2. Talentshed: Measuring the total economic impact of a university’s talent network

When it comes to measuring the economic impact that they make, most universities aren’t thinking broadly enough – or considering the role that physical spaces can play. Although individual universities often have hundreds of thousands of people affiliated with them, they tend to focus more narrowly on current students or specific funding categories when trying to demonstrate their economic footprint. Glaser offers a more comprehensive perspective that’s tied to a concept he calls the talentshed – the cumulative economic impact of all students, faculty, staff, alumni and partners.

“When I typically work with universities, they look at their enrollment and talk a lot about their grant funding. But what they don’t often do is to try to quantify the broader community that they are building in the world,” said Glaser.

Glaser points to MIT as an example of how the talentshed can work. For instance, MIT has 11,000 students enrolled and brings in about $1 billion in funding. Yet, those standard numbers, while impressive, don’t tell the whole impact story. Glaser cited a 2014 study by MIT that took into account the wider network of people affiliated with the university, including the 104,000 living alumni of the school. Using extrapolation techniques, the study estimated the total economic impact of the university in terms of the number of people employed, revenue generated and companies created. He also recognized Innovate Carolina’s method of using its startups database and impact dashboard to measure and report the economic impact of UNC-Chapel Hill – which includes 454 active startup companies that earned $11.2 billion in annual revenue and employed 71,000 people in 2017.

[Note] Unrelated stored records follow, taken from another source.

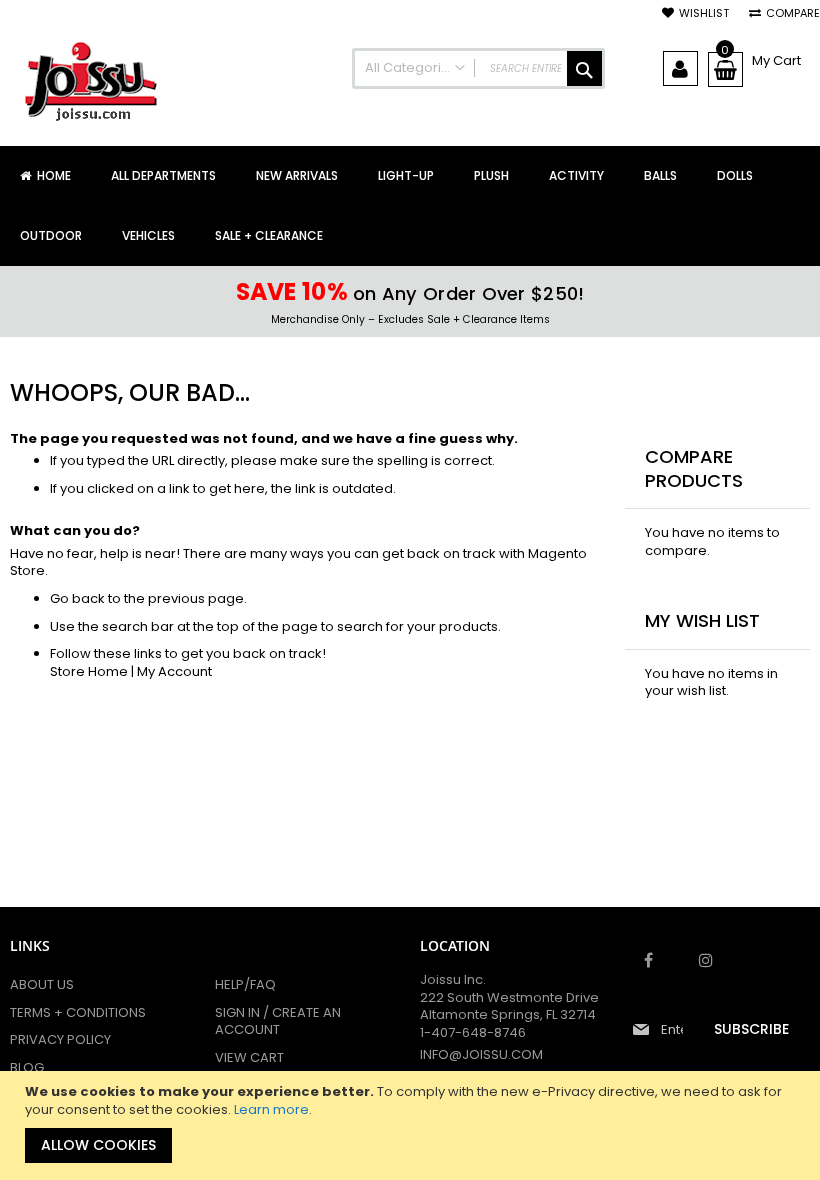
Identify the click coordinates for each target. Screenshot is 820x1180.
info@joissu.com (481, 1054)
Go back (77, 598)
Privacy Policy (60, 1039)
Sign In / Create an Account (278, 1021)
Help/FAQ (245, 984)
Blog (27, 1067)
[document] (412, 1125)
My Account (174, 671)
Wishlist (704, 13)
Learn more (271, 1109)
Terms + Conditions (78, 1012)
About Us (42, 984)
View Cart (249, 1057)
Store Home (89, 671)
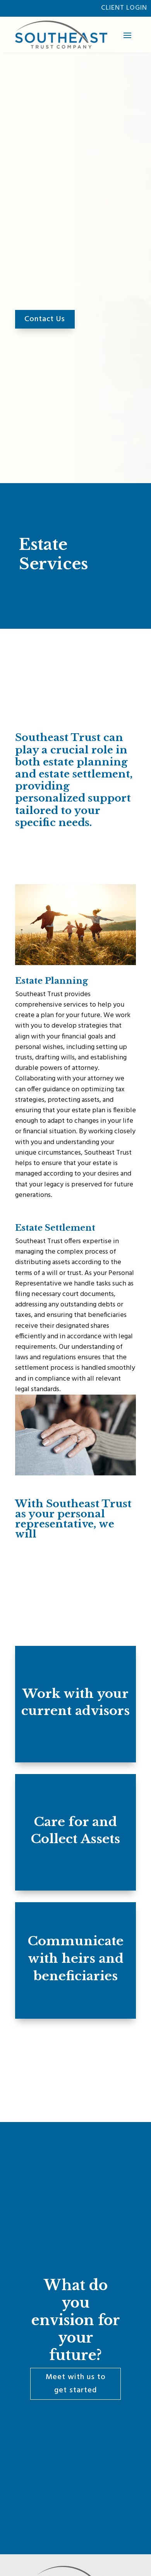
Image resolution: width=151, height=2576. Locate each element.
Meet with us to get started (76, 2384)
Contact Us (44, 319)
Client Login (124, 8)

Institutions that think with this kind of broad perspective will have an edge, Glaser notes. “I’d argue that schools need to begin thinking about ‘Where are my people going, what do they do and how can I align my physical environment to support more and more of those folks?’” he says. “One of the questions is: ‘Is there a way of allowing more of that network to connect back to the university?’”

3. Subscription real estate: A regional, open network of co-working spaces

What if universities could band together to help a region attract the real-estate equivalent of numerous Amazon HQs, Sears Towers or Apple office parks? That kind of major economic impact on regional scale is possible, says Glaser, if universities within a region use inventive thinking to work together and offer shared co-working space to their networks of alumni, students and faculty. People could pay a subscription fee to be part of the network, which would offer them co-working space and other resources, like mentorship and business development services.

As an example of an area where this model might succeed, he cites Chicago, which anchors a Midwest region that includes 60 tier-one and tier-two institutions that span into states like Michigan and Indiana.   

“What would happen if all these schools got together and created shared real-estate assets and educational assets?” Glaser asks. His analysis indicates that if 10 percent of the 4 million students drawn to the wider Chicago region participated in a co-working space network, it could add up to a 60-million square real estate footprint and a minimum of $3.5 billion in revenue.

“When you think about economic development, you’re always thinking about how can you bring HQ2 to me. This is far more HQ2s and no one is asking for tax dollars,” Glaser notes.

For universities and their students, alumni and network of partners, the subscription real-estate model could offer flexibility in terms of work and economic engagement. “Going forward, universities are going to be saying, ‘Do you want to be self-employed? Do you want to be an entrepreneur? Do you want to be able to work with multiple companies?’” Glaser says. “You can see how suddenly you can begin to think regionally about real estate in a very fundamental way.”